• What you have to do
Records follow. Pull out every line that contains "computer".

---------- Exercise materials ----------

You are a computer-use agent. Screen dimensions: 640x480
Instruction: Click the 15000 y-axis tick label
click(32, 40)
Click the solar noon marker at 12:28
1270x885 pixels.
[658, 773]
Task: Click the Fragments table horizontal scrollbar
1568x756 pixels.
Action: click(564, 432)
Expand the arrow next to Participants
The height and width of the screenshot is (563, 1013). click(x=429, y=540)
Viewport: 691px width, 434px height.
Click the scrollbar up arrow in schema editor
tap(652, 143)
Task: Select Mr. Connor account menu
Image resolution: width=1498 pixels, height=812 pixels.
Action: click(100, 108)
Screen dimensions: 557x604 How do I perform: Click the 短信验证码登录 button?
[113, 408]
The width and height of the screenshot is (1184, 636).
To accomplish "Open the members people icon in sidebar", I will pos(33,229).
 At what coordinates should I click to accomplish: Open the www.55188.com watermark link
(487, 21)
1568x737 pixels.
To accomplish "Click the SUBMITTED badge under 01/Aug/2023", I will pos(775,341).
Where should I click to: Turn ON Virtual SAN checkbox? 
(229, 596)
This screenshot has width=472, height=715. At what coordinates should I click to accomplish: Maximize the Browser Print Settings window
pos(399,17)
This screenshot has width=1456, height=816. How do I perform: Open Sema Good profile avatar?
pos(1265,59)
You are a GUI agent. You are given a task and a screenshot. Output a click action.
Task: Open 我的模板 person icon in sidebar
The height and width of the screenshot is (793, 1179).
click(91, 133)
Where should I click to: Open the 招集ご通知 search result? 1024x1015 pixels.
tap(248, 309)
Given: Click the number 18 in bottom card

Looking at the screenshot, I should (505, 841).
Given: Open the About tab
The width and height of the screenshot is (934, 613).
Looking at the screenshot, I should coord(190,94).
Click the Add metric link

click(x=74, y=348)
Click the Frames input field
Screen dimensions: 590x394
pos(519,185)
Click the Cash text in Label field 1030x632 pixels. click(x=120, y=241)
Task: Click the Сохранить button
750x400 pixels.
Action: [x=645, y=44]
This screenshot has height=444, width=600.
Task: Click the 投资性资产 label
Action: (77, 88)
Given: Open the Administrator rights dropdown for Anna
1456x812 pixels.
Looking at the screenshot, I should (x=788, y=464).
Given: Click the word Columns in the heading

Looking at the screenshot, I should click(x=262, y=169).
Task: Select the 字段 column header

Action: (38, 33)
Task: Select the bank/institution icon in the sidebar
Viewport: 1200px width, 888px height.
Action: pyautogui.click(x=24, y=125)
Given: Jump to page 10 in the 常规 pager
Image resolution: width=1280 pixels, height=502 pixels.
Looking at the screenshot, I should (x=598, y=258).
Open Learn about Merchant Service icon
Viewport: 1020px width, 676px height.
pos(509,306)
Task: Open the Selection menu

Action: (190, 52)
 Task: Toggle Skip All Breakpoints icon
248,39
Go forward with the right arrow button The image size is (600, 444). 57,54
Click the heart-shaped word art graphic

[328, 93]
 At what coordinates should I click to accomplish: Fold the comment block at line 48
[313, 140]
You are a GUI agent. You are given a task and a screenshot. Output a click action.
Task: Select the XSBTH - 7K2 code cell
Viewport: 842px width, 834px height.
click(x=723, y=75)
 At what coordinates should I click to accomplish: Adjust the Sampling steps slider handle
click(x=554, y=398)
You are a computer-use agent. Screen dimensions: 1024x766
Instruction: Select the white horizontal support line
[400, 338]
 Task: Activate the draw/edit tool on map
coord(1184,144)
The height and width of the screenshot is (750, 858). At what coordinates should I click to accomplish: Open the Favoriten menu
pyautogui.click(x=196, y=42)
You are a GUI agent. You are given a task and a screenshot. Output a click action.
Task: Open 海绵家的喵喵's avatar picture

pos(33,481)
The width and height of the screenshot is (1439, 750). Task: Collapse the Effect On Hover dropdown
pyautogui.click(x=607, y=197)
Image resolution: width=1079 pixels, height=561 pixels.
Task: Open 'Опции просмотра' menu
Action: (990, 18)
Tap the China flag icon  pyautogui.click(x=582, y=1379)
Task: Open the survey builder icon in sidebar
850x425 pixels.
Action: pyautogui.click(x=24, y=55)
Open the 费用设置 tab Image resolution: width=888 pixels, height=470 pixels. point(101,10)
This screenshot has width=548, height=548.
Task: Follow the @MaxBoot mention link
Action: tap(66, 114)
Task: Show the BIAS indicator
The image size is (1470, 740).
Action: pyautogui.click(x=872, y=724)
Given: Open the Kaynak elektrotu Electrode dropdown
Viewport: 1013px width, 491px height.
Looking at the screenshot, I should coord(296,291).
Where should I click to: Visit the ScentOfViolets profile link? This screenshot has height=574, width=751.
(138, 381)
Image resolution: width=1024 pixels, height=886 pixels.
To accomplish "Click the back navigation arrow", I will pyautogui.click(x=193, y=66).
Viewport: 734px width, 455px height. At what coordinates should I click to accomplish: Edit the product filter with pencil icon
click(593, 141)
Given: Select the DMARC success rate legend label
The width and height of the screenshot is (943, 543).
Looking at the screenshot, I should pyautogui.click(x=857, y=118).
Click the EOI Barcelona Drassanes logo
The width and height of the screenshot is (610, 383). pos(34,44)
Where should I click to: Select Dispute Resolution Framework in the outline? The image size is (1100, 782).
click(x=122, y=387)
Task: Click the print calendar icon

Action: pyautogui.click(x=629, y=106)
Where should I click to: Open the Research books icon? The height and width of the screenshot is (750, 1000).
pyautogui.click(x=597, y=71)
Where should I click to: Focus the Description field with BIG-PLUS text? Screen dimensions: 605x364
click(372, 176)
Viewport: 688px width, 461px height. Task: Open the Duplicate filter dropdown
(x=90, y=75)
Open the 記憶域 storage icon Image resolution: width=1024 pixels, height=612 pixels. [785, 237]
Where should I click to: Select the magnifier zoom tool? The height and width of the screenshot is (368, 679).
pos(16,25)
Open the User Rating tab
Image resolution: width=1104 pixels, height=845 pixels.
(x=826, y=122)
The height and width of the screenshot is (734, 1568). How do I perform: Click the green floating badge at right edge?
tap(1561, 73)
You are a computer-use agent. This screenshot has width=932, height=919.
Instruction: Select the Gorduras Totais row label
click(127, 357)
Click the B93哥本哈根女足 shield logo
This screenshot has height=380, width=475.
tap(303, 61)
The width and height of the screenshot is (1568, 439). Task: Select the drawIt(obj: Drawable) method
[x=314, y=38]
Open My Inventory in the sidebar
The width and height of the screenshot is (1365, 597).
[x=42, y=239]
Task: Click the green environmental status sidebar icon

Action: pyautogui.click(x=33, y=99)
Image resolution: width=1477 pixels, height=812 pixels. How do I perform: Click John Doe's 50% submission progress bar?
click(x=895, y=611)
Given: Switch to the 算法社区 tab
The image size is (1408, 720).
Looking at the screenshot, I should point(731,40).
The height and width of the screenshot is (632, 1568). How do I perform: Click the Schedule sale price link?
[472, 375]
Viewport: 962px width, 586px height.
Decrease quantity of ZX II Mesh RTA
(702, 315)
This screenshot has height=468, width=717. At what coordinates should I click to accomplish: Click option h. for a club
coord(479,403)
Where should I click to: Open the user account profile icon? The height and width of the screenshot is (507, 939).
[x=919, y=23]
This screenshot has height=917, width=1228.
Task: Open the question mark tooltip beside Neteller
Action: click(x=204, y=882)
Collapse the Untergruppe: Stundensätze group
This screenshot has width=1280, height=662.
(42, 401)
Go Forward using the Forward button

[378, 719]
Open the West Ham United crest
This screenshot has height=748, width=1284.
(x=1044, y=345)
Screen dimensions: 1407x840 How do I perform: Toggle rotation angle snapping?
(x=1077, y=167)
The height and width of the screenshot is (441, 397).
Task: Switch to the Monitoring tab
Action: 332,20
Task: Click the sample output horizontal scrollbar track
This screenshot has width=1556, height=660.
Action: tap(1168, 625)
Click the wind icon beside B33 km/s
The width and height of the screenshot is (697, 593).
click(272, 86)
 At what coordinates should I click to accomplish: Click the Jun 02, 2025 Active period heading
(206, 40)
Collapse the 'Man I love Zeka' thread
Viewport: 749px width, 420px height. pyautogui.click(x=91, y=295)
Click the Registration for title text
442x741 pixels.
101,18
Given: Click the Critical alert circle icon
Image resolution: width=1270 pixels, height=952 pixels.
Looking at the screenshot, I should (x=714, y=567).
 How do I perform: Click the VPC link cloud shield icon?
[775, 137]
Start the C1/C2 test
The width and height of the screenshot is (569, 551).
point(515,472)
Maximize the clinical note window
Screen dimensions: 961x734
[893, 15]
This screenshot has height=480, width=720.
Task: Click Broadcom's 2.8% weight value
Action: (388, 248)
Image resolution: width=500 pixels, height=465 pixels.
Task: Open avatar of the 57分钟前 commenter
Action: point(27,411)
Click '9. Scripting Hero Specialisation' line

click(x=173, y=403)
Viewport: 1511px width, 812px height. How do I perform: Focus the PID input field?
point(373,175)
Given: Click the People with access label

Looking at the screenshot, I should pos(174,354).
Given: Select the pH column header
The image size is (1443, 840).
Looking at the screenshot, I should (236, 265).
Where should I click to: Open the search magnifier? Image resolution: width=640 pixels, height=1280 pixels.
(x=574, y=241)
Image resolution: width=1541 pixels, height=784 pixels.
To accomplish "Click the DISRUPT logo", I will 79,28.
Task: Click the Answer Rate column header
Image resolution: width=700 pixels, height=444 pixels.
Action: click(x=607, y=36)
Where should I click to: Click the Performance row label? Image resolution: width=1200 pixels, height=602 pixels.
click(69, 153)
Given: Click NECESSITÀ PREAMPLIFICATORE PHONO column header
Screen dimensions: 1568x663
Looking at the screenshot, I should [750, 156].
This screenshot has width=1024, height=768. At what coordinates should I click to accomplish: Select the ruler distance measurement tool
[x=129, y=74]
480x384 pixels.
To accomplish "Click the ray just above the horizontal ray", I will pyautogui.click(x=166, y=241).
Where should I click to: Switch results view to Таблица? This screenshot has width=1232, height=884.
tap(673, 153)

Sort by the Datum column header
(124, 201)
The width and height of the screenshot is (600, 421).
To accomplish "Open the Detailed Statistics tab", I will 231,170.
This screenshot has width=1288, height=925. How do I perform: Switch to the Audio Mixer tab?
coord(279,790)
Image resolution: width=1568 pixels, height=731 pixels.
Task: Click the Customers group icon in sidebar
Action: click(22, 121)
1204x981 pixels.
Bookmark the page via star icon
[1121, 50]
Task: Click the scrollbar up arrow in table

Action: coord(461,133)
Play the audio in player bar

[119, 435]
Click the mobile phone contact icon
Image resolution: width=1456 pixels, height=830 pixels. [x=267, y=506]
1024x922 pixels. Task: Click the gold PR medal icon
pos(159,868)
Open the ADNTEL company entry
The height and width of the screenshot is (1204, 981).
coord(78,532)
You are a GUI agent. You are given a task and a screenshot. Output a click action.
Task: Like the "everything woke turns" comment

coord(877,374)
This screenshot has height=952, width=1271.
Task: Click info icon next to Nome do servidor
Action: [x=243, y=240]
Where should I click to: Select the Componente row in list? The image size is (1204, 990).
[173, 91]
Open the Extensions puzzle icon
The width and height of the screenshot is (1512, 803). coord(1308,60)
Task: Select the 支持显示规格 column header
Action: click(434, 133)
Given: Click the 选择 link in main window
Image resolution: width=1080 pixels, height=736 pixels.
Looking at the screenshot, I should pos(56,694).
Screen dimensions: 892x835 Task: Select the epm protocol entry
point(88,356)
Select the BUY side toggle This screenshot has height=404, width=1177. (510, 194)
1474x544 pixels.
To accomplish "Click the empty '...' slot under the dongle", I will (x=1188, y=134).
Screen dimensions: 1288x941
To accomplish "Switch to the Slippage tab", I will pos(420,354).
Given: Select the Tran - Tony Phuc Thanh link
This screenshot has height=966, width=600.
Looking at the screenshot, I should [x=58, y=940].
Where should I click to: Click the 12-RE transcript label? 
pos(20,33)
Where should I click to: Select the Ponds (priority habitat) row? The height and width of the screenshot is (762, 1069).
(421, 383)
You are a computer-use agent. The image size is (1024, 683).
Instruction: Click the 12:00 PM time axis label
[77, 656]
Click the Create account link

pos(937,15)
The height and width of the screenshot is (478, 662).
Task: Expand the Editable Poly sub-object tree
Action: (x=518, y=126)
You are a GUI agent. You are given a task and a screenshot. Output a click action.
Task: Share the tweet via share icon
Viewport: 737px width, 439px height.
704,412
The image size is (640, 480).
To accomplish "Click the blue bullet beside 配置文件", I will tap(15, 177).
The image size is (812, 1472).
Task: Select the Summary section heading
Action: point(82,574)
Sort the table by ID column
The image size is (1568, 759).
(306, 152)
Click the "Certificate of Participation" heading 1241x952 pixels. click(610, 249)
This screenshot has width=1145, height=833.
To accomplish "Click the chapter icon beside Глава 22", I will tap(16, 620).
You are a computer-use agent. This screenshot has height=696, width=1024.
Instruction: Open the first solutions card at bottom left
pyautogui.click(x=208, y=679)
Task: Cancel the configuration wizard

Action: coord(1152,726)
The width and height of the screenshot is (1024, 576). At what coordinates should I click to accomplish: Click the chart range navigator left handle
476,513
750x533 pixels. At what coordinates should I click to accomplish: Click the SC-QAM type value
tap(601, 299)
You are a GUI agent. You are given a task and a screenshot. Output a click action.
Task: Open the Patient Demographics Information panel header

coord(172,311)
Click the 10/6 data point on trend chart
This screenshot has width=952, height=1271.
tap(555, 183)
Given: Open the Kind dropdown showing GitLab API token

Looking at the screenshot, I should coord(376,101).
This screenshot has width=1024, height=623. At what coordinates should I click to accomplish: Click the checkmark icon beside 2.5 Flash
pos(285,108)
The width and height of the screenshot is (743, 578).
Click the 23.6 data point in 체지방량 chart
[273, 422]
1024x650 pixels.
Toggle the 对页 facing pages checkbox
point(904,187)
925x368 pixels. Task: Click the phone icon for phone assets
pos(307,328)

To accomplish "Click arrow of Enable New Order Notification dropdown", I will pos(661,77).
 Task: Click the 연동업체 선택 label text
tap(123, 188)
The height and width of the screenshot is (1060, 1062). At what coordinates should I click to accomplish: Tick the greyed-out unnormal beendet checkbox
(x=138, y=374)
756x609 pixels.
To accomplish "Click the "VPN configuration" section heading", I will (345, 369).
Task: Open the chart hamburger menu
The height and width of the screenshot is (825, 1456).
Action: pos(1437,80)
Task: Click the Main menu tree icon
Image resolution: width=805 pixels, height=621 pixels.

----------

• Exercise answer
You are a computer-use agent. Screen dimensions: 640x480
You are a computer-use agent. Screen dimensions: 1024x766
You are a computer-use agent. This screenshot has width=932, height=919.
You are a computer-use agent. The image size is (1024, 683).
You are a computer-use agent. This screenshot has height=696, width=1024.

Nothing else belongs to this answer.